● SUPPLIED TEXT:
══════════════════════════════

The reason this document requires eight pages is because of the complexity of ensuring Beijing’s subsidies, as they pass through the TAR government to the corporate hydro dam builders, to deliver reliable profit to the owner-operators of the new infrastructure. To ensure that, there are many things to consider. NDRC instructs TAR to allow hydro developers, for example, to be able to sell electricity beyond TAR during the summer monsoon peak electricity generating season. That will require TAR to ensure its three power grids are connected to the national power grid, by expensive ultra-high voltage direct current (UHVDC) lines capable of transmitting electricity over vast distances without loss.


Effectively, this is an instruction to TAR to get on with making construction contracts with the state-owned dam building companies, and raise electricity prices in order to attract them, rather than persist with low prices for existing industrial consumers, piling up debt and letting the supply lag behind demand. This NDRC directive is basically a public assurance that Beijing will foot the bill for this massive upgrade.

Who is the audience for this announcement? Clearly not the Tibetans, who are mentioned only in generalities, defined by what they lack, one million in TAR with no access to grid power. No mention of displacement and resettlement by hydro dams and power grids, that’s all for local TAR government to work out.

══════════════════════════════

● TASKS TO PERFORM:
1. List every all-capital abbreviation that appears in the passage on hydropower in TAR.
2. Transcribe the passage on hydropower in TAR from "The reason this" down to "distances without loss.".

● MATERIAL SHOWN:
══════════════════════════════

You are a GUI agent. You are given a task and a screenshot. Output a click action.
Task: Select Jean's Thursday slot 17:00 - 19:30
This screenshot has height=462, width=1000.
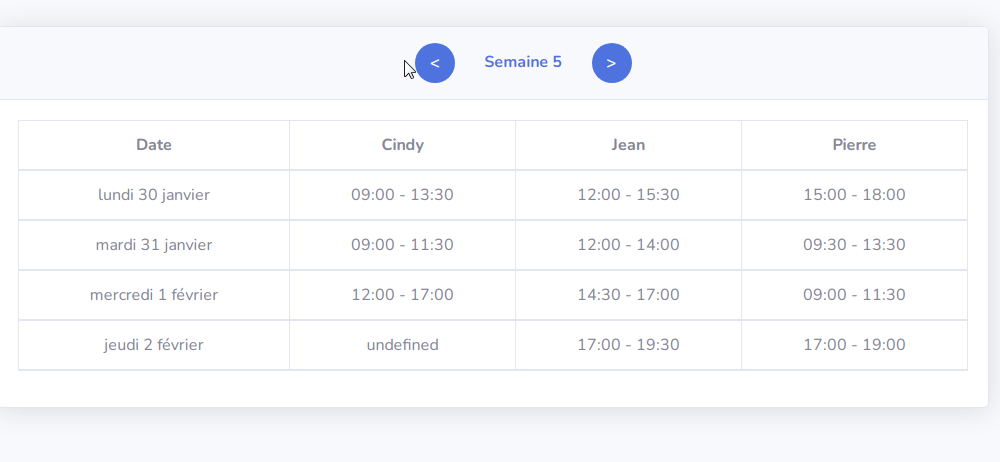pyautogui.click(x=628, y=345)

══════════════════════════════

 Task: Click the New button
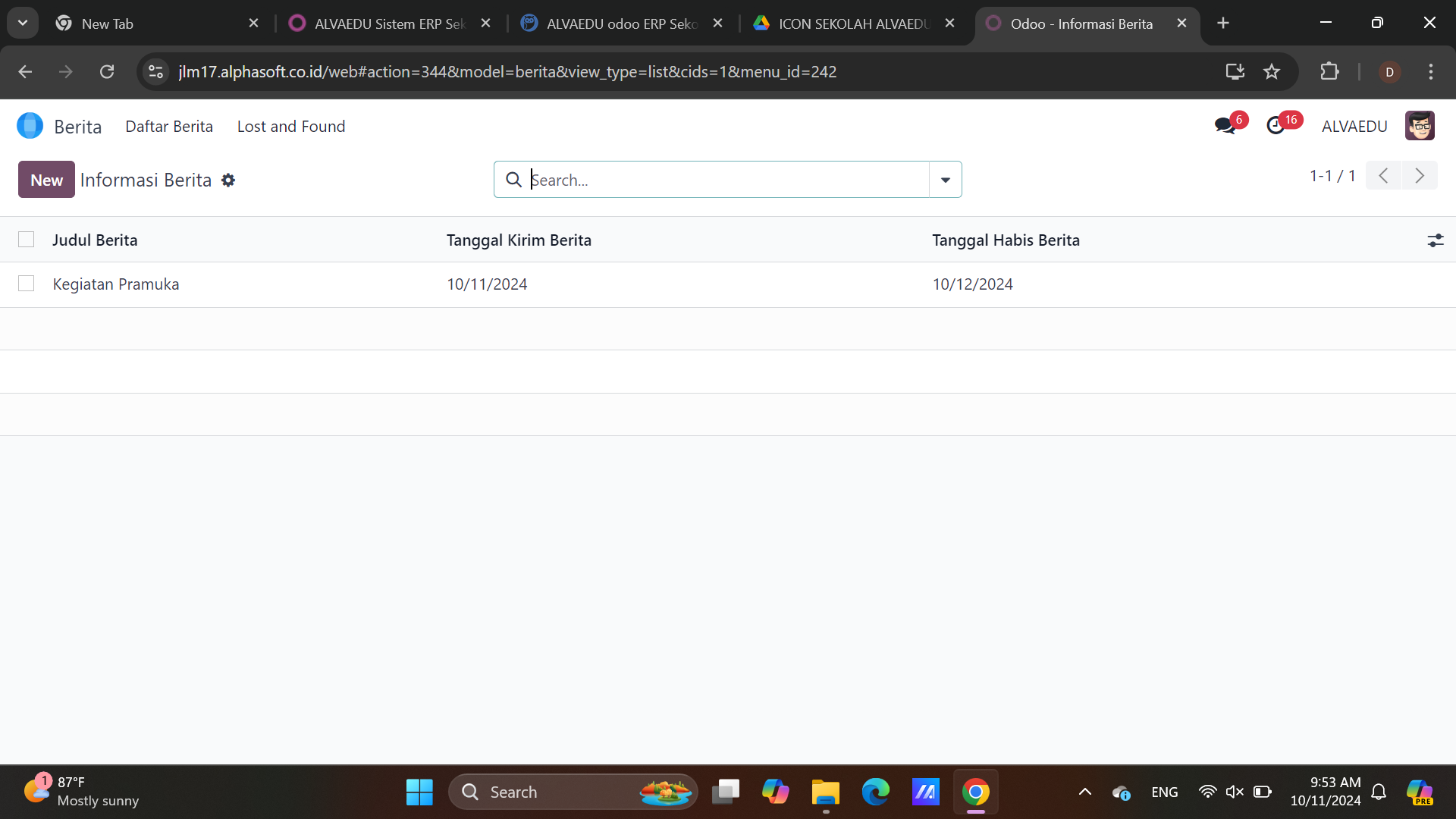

══════════════════════════════

● RESULTS FOR THE EXERCISE:
1. TAR, NDRC, UHVDC

2.
The reason this document requires eight pages is because of the complexity of ensuring Beijing’s subsidies, as they pass through the TAR government to the corporate hydro dam builders, to deliver reliable profit to the owner-operators of the new infrastructure. To ensure that, there are many things to consider. NDRC instructs TAR to allow hydro developers, for example, to be able to sell electricity beyond TAR during the summer monsoon peak electricity generating season. That will require TAR to ensure its three power grids are connected to the national power grid, by expensive ultra-high voltage direct current (UHVDC) lines capable of transmitting electricity over vast distances without loss.